[[ Records for processing open ]]
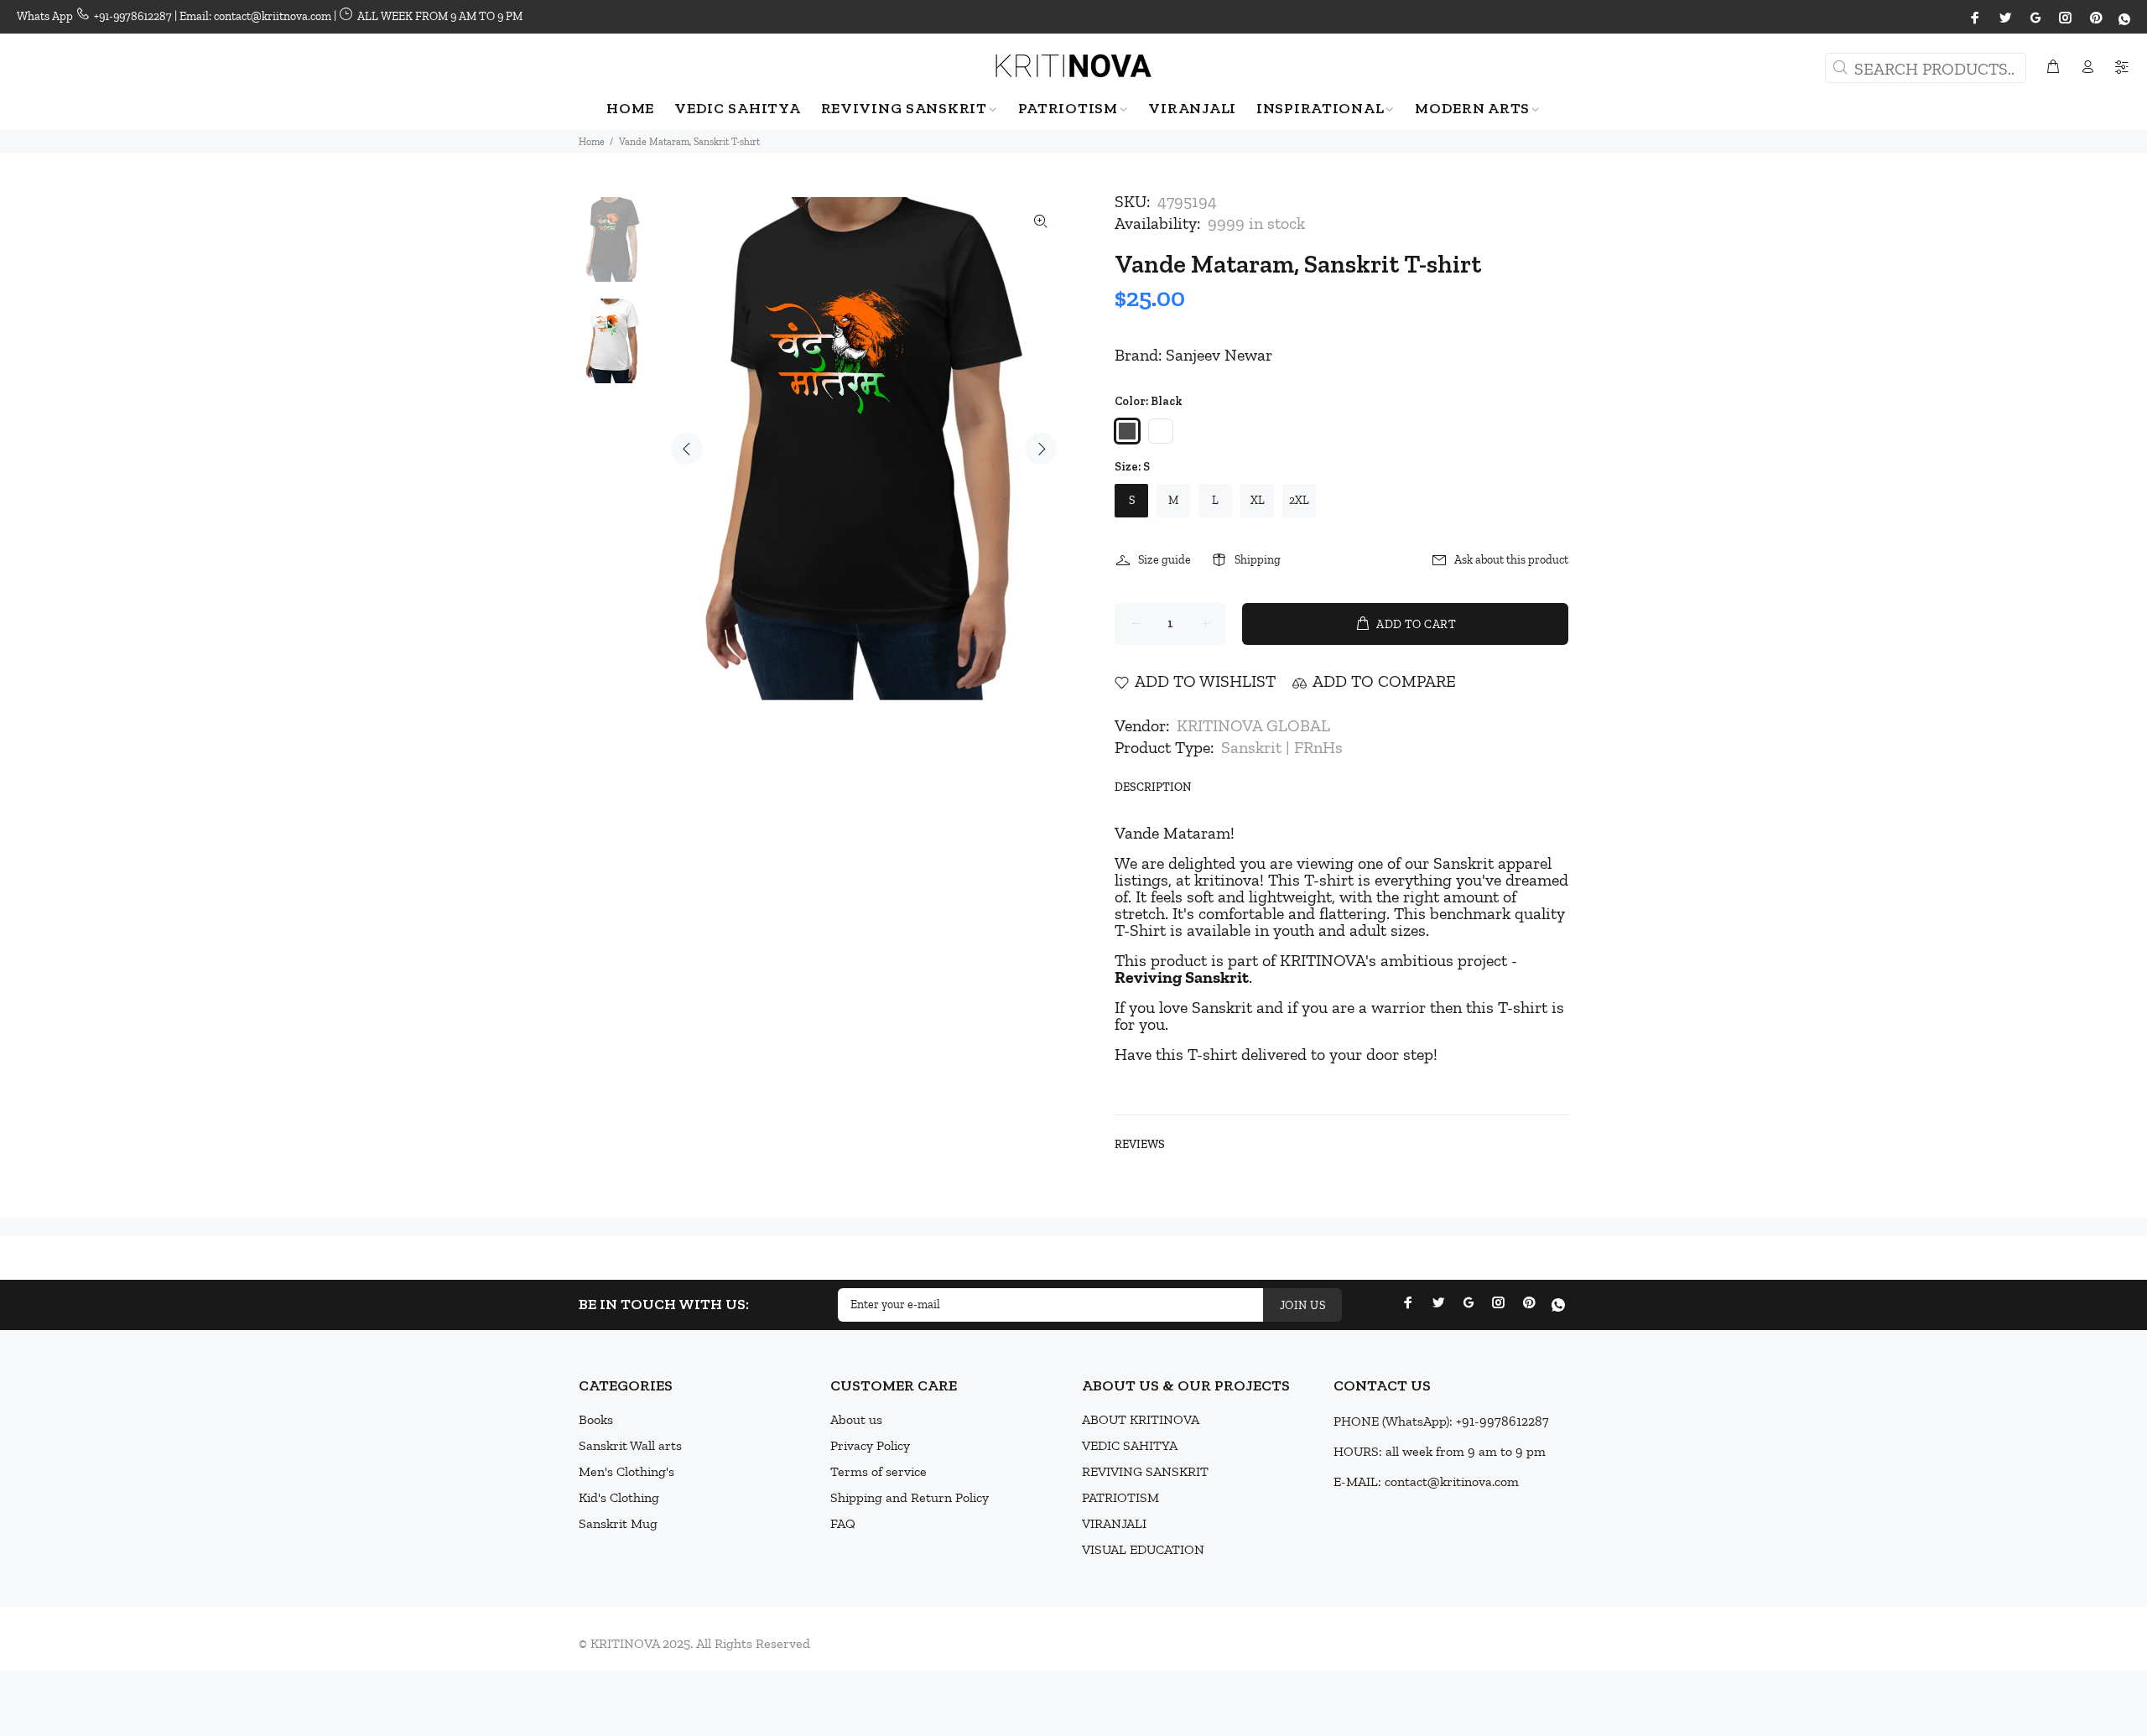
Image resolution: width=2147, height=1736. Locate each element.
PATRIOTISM (1120, 1497)
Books (596, 1419)
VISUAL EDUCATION (1143, 1549)
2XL (1299, 500)
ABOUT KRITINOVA (1140, 1419)
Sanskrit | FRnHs (1282, 747)
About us (856, 1419)
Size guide (1164, 560)
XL (1257, 500)
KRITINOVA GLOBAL (1253, 725)
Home (592, 142)
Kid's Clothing (619, 1497)
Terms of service (878, 1471)
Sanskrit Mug (618, 1523)
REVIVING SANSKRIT (1145, 1471)
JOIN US (1302, 1305)
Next (1041, 449)
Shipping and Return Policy (909, 1497)
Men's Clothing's (626, 1471)
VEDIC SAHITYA (1129, 1445)
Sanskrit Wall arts (630, 1445)
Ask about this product (1511, 560)
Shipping (1258, 560)
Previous (687, 449)
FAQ (842, 1523)
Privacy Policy (870, 1445)
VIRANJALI (1114, 1523)
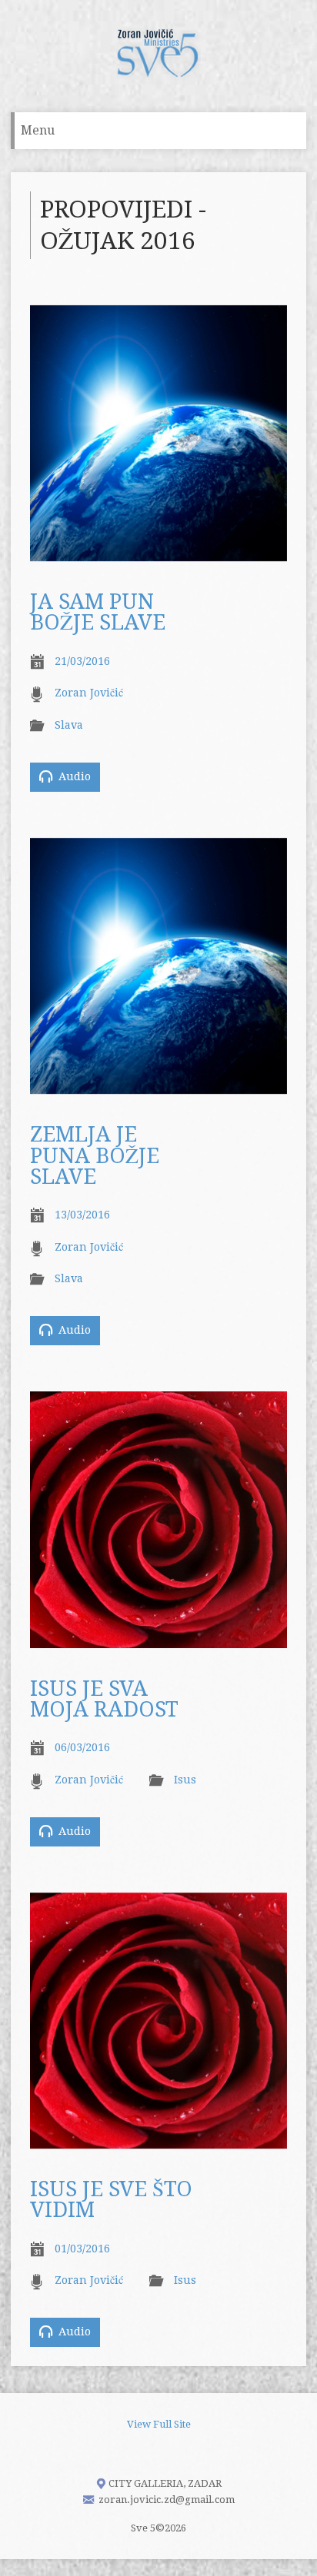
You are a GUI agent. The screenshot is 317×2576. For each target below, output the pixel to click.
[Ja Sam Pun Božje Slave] (158, 552)
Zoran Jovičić (89, 692)
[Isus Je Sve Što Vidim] (158, 2140)
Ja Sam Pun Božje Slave (97, 612)
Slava (69, 725)
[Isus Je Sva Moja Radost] (158, 1639)
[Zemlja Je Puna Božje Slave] (158, 1085)
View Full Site (159, 2424)
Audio (73, 776)
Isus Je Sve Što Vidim (111, 2199)
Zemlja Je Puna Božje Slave (94, 1155)
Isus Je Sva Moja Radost (104, 1699)
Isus (185, 1779)
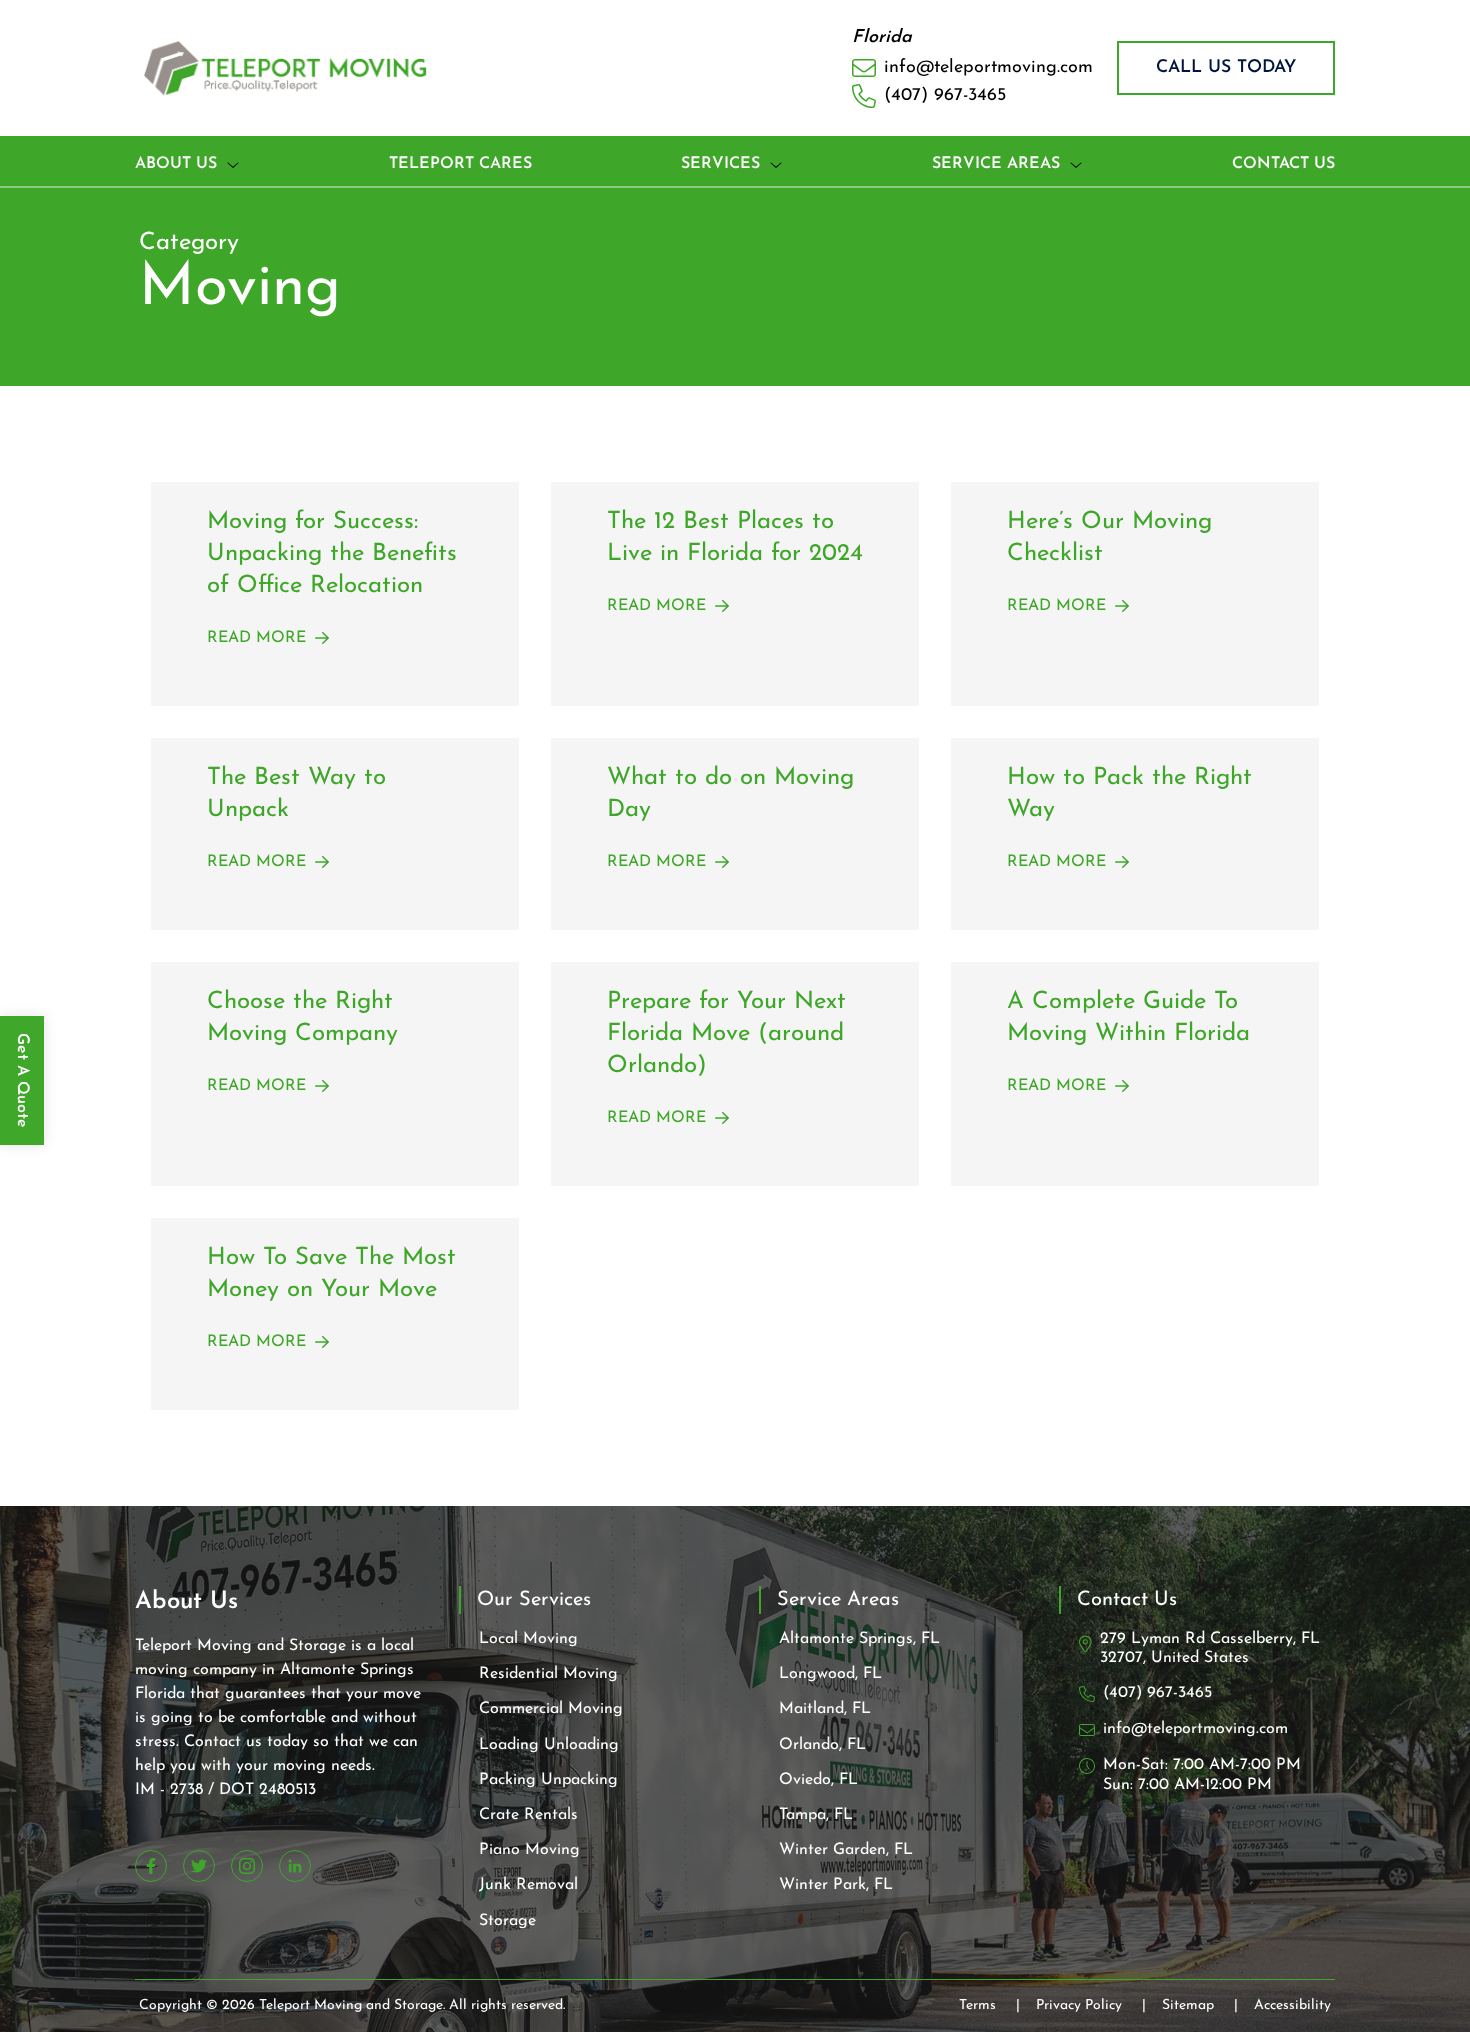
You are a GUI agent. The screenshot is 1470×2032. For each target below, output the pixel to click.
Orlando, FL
[[ Records for processing closed ]]
Your answer should consist of the lines from the material that contain "Radost".

[Isus Je Sva Moja Radost] (158, 1639)
Isus Je Sva Moja Radost (104, 1699)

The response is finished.